Des chercheurs en nutrition et en neurologie ont réalisé une étude auprès de femmes de plus de 50 ans. Selon eux, l’heure à laquelle on mange pourrait influencer nos capacités cognitives, telles que la mémoire, l’attention ou l’organisation.

Les repas et la santé du cerveau : un lien à explorer

Il est déjà conseillé d’éviter de manger juste avant de se coucher, afin d’améliorer la qualité du sommeil. Mais l’heure du dîner pourrait également avoir un effet sur la santé du foie et, plus largement, sur le risque de développer des troubles cognitifs, comme la démence. Lors du congrès NUTRITION 2026, des travaux préliminaires ont été présentés, suggérant que l’heure du repas pourrait jouer un rôle dans la prévention de ces maladies.

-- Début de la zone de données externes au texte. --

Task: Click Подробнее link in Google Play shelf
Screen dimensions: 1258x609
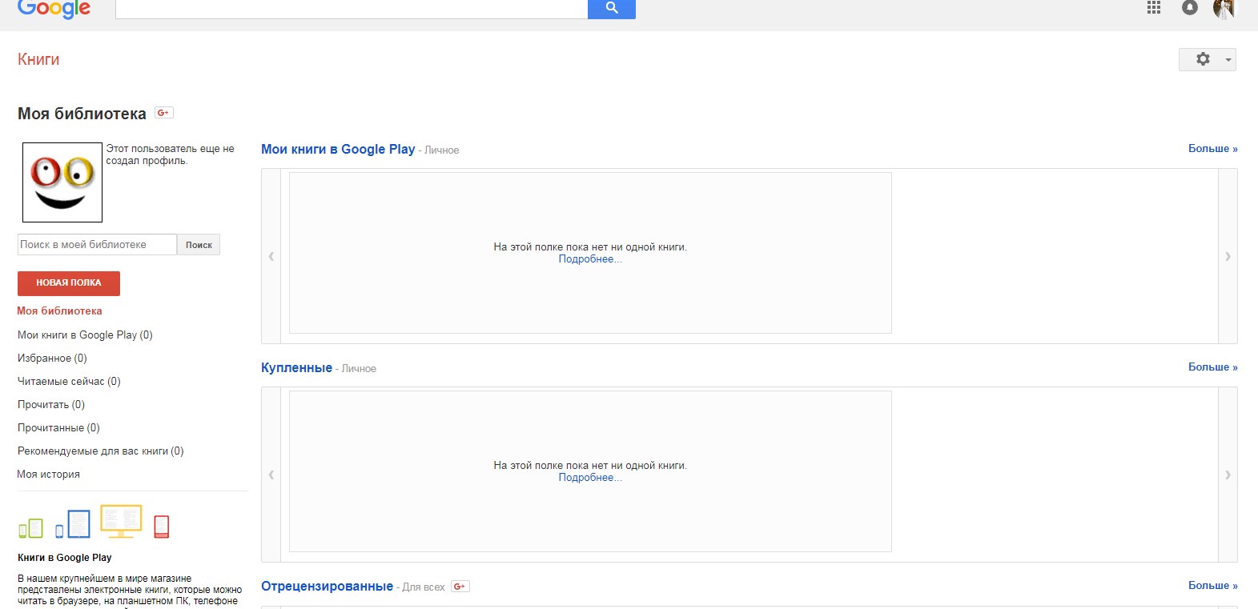Action: [589, 259]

Une étude menée sur des femmes en surpoids ou obèses

Les chercheurs ont étudié 47 femmes âgées de 50 à 79 ans, toutes en surpoids ou obèses, un groupe à risque accru de développer des formes de démence. La moitié d’entre elles ont suivi un régime alimentaire où tous leurs repas étaient concentrés sur une période de moins de 9 heures, généralement entre 10h et 18h. Les autres mangeaient selon une plage horaire plus longue, d’environ 12 heures. Cette méthode, appelée « fenêtre restreinte », consiste à limiter la période d’alimentation et à jeûner le reste du temps. Les chercheurs voulaient vérifier si cette simple modification pouvait protéger le cerveau.

Des résultats encourageants pour la cognition

Les résultats ont montré que seules les femmes ayant resserré leur fenêtre alimentaire à 8 ou 9 heures ont vu leurs performances cognitives s’améliorer. Les chercheurs avancent que cesser de manger quatre heures avant le coucher pourrait offrir des bénéfices supplémentaires. Plusieurs mécanismes sont évoqués : respecter le rythme circadien, améliorer la qualité du sommeil, favoriser la réparation des neurones, réduire l’inflammation et réguler la glycémie, autant de facteurs pouvant ralentir le déclin cognitif.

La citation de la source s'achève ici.